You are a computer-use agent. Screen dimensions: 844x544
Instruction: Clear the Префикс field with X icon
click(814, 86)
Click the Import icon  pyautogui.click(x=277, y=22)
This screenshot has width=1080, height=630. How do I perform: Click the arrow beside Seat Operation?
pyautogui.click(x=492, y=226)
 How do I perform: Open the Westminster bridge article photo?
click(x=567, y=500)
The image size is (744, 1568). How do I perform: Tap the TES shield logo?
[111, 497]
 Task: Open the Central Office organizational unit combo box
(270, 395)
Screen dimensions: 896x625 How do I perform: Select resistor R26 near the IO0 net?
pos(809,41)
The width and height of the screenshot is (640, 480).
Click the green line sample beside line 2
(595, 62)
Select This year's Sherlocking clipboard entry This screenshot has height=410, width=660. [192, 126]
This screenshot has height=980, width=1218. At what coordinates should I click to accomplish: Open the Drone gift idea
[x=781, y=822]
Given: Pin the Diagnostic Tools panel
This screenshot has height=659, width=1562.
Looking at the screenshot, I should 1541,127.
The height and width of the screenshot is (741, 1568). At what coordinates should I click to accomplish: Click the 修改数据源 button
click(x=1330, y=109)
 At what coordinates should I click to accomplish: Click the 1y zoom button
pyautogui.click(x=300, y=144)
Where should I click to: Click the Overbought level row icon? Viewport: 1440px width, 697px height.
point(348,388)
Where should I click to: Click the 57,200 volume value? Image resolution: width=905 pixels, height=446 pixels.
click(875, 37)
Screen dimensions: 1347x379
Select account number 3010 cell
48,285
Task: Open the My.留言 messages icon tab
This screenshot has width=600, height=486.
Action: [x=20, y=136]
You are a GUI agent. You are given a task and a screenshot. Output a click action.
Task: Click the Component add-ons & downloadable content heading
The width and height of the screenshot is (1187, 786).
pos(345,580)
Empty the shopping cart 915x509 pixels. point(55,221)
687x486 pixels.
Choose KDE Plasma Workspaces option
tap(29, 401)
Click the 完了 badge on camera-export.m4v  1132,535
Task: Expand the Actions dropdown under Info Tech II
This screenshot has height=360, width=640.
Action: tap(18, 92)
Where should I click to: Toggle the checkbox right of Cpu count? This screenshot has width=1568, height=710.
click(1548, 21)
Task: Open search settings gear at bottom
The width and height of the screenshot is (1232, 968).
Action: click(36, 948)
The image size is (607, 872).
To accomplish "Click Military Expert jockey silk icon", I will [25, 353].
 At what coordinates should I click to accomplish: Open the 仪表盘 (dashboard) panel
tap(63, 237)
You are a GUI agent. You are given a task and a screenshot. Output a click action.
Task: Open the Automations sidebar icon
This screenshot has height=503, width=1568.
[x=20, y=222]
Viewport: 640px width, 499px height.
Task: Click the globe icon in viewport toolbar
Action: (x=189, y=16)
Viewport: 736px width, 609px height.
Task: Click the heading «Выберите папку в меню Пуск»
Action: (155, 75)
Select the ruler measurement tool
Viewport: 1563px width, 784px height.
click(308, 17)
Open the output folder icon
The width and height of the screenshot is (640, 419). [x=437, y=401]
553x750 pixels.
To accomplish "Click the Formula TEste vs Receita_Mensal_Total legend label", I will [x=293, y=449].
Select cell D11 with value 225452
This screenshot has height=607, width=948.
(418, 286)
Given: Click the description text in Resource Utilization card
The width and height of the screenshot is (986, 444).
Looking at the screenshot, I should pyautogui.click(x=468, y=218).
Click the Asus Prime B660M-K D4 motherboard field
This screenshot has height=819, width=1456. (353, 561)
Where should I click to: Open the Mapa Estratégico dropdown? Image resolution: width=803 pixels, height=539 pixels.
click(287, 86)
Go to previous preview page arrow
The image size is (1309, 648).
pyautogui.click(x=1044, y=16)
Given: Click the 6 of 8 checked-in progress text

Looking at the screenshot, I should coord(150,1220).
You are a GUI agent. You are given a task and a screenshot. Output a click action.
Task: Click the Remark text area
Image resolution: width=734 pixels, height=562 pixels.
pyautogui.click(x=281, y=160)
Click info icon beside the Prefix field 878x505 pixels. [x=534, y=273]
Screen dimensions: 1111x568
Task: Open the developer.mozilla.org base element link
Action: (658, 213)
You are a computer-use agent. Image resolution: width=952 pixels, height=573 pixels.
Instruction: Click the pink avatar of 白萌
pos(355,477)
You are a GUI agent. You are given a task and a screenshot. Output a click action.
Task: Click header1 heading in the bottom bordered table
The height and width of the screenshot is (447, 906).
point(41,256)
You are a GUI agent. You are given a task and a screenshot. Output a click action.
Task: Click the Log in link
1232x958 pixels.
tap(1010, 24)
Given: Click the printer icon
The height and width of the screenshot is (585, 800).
┄┄┄┄┄┄┄┄┄┄
_GOAL OF THE EXERCISE_: The data given before this task must be transcribed exactly and in full.

_OUTPUT FOR THIS TASK_:
You are a computer-use agent. Screen dimensions: 844x544
Instruction: Clear the Префикс field with X icon
click(814, 86)
Click the Import icon  pyautogui.click(x=277, y=22)
This screenshot has width=1080, height=630. How do I perform: Click the arrow beside Seat Operation?
pyautogui.click(x=492, y=226)
 How do I perform: Open the Westminster bridge article photo?
click(x=567, y=500)
The image size is (744, 1568). How do I perform: Tap the TES shield logo?
[111, 497]
 Task: Open the Central Office organizational unit combo box
(270, 395)
Screen dimensions: 896x625 How do I perform: Select resistor R26 near the IO0 net?
pos(809,41)
The width and height of the screenshot is (640, 480).
Click the green line sample beside line 2
(595, 62)
Select This year's Sherlocking clipboard entry This screenshot has height=410, width=660. [192, 126]
This screenshot has height=980, width=1218. At what coordinates should I click to accomplish: Open the Drone gift idea
[x=781, y=822]
Given: Pin the Diagnostic Tools panel
This screenshot has height=659, width=1562.
Looking at the screenshot, I should 1541,127.
The height and width of the screenshot is (741, 1568). At what coordinates should I click to accomplish: Click the 修改数据源 button
click(x=1330, y=109)
 At what coordinates should I click to accomplish: Click the 1y zoom button
pyautogui.click(x=300, y=144)
Where should I click to: Click the Overbought level row icon? Viewport: 1440px width, 697px height.
point(348,388)
Where should I click to: Click the 57,200 volume value? Image resolution: width=905 pixels, height=446 pixels.
click(875, 37)
Screen dimensions: 1347x379
Select account number 3010 cell
48,285
Task: Open the My.留言 messages icon tab
This screenshot has width=600, height=486.
Action: [x=20, y=136]
You are a GUI agent. You are given a task and a screenshot. Output a click action.
Task: Click the Component add-ons & downloadable content heading
The width and height of the screenshot is (1187, 786).
pos(345,580)
Empty the shopping cart 915x509 pixels. point(55,221)
687x486 pixels.
Choose KDE Plasma Workspaces option
tap(29, 401)
Click the 完了 badge on camera-export.m4v  1132,535
Task: Expand the Actions dropdown under Info Tech II
This screenshot has height=360, width=640.
Action: tap(18, 92)
Where should I click to: Toggle the checkbox right of Cpu count? This screenshot has width=1568, height=710.
click(1548, 21)
Task: Open search settings gear at bottom
The width and height of the screenshot is (1232, 968).
Action: click(36, 948)
The image size is (607, 872).
To accomplish "Click Military Expert jockey silk icon", I will [25, 353].
 At what coordinates should I click to accomplish: Open the 仪表盘 (dashboard) panel
tap(63, 237)
You are a GUI agent. You are given a task and a screenshot. Output a click action.
Task: Open the Automations sidebar icon
This screenshot has height=503, width=1568.
[x=20, y=222]
Viewport: 640px width, 499px height.
Task: Click the globe icon in viewport toolbar
Action: (x=189, y=16)
Viewport: 736px width, 609px height.
Task: Click the heading «Выберите папку в меню Пуск»
Action: (155, 75)
Select the ruler measurement tool
Viewport: 1563px width, 784px height.
click(308, 17)
Open the output folder icon
The width and height of the screenshot is (640, 419). [x=437, y=401]
553x750 pixels.
To accomplish "Click the Formula TEste vs Receita_Mensal_Total legend label", I will [x=293, y=449].
Select cell D11 with value 225452
This screenshot has height=607, width=948.
(418, 286)
Given: Click the description text in Resource Utilization card
The width and height of the screenshot is (986, 444).
Looking at the screenshot, I should pyautogui.click(x=468, y=218).
Click the Asus Prime B660M-K D4 motherboard field
This screenshot has height=819, width=1456. (353, 561)
Where should I click to: Open the Mapa Estratégico dropdown? Image resolution: width=803 pixels, height=539 pixels.
click(287, 86)
Go to previous preview page arrow
The image size is (1309, 648).
pyautogui.click(x=1044, y=16)
Given: Click the 6 of 8 checked-in progress text

Looking at the screenshot, I should coord(150,1220).
You are a GUI agent. You are given a task and a screenshot. Output a click action.
Task: Click the Remark text area
Image resolution: width=734 pixels, height=562 pixels.
pyautogui.click(x=281, y=160)
Click info icon beside the Prefix field 878x505 pixels. [x=534, y=273]
Screen dimensions: 1111x568
Task: Open the developer.mozilla.org base element link
Action: (658, 213)
You are a computer-use agent. Image resolution: width=952 pixels, height=573 pixels.
Instruction: Click the pink avatar of 白萌
pos(355,477)
You are a GUI agent. You are given a task and a screenshot. Output a click action.
Task: Click header1 heading in the bottom bordered table
The height and width of the screenshot is (447, 906).
point(41,256)
You are a GUI agent. You are given a task and a screenshot. Output a click action.
Task: Click the Log in link
1232x958 pixels.
tap(1010, 24)
Given: Click the printer icon
The height and width of the screenshot is (585, 800).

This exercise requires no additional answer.